Q: Best way to improve public transit in North & South St. Louis? Pick up to 3

  1. In-street modern streetcar lines serving city neighborhoods 70 [28.57%]
  2. In-street light rail lines running through the city to connect to the county 50 [20.41%]
  3. Bus rapid transit (BRT) lines serving city neighborhoods 41 [16.73%]
  4. Run existing buses more frequently 41 [16.73%]
  5. Bigger articulated buses for the busiest routes 24 [9.8%]
  6. Reduce/eliminate fares 7 [2.86%]
  7. Buses that go from diesel in the county to electric via overhead wires in the city 6 [2.45%]
  8. Nothing, doesn’t need improving 3 [1.22%]
  9. Other: 3 [1.22%]

I’m not a fan of running in-street light rail through the city to reach park & ride lots in St. Louis County. The stops would be spaced so far apart it wouldn’t do much to help city residents, unless you happened to live around one of the few stations. Sorry, I don’t view north & south St. Louis as places county residents should have to get through quickly to reach a game downtown. Transit infrastructure should serve the meeds of the neighborhood it runs through.

A few years ago a friend suggested we run MetroLink down south of Busch Stadium, through the Soulard neighborhood. Really? You want light rail in a dense old neighborhood? Low-floor light rail vehicles w/platforms would consume much of the 12th Street right-of-way, our current high-floor vehicles would require more room. Side streets would need to be cut off to reduce the number of crossing points. In short, light rail in neighborhoods would be a disaster.

Modern streetcars, or decked out BRT (bus rapid transit) is the way to better serve city neighborhoods.

— Steve Patterson

 

Poll: Best Way To Improve Public Transit In North & South St. Louis?

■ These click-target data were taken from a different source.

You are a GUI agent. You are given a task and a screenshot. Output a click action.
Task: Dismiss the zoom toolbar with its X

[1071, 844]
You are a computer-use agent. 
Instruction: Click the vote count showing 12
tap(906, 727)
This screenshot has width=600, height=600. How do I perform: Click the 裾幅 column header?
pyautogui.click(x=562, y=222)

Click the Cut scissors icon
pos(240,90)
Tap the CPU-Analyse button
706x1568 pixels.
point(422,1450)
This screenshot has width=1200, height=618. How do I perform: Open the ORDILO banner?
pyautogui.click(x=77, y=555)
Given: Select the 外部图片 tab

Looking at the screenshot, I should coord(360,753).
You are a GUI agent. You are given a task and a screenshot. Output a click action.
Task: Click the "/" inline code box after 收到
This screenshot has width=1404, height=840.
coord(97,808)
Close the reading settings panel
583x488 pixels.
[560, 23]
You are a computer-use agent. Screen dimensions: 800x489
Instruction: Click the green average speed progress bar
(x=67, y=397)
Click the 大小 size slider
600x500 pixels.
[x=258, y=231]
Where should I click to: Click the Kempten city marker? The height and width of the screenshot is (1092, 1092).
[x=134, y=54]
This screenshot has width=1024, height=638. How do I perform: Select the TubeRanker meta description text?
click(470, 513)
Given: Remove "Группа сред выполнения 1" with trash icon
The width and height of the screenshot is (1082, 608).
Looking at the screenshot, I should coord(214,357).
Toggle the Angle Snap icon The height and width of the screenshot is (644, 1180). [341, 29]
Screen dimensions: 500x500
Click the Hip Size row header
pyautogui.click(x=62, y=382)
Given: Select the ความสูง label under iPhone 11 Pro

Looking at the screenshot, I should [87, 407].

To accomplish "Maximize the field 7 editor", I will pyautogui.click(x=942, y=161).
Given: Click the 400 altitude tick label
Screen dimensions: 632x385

Map source: Explore St. Louis, click to view original
Map source: Explore St. Louis, click to view original

Lately I’ve been posting about the St. Louis Streetcar, a proposed modern streetcar line that’d primarily serve the central corridor from Downtown west to the Central West End. Though the proposed streetcar route includes a spur into North St. Louis, I believe north & south sides of the city have tended to get the short end of the transit infrastructure stick.  Our Metrolink light rail opened 20 years ago serving the central part of the city, and the streetcar will double-down on this area.

I’ll personally benefit since I live downtown, but I’d like better transit options for reaching destinations in north & south city. I recognize many people might live say in north city but work in south city, or vice versa. Existing bus routes like the #70 (Grand) only partially fills the transit needs of the city.

Improvement options I’ve listed in the poll are:

  1. Nothing, doesn’t need improving
  2. Run existing buses more frequently
  3. Reduce/eliminate fares
  4. Bigger articulated buses for the busiest routes
  5. Buses that go from diesel in the county to electric via overhead wires in the city
  6. Bus rapid transit (BRT) lines serving city neighborhoods
  7. In-street modern streetcar lines serving city neighborhoods
  8. In-street light rail lines running through the city to connect to the county

These answers will be presented in random order in the poll (right sidebar), you can select up to 3 choices. You’ll have the option to provide your own answer as well.

A number of years ago East-West Gateway Council of Governments studied light rail lines through North & South St. Louis to reach North & South St. Louis County, respectively, but it went no further.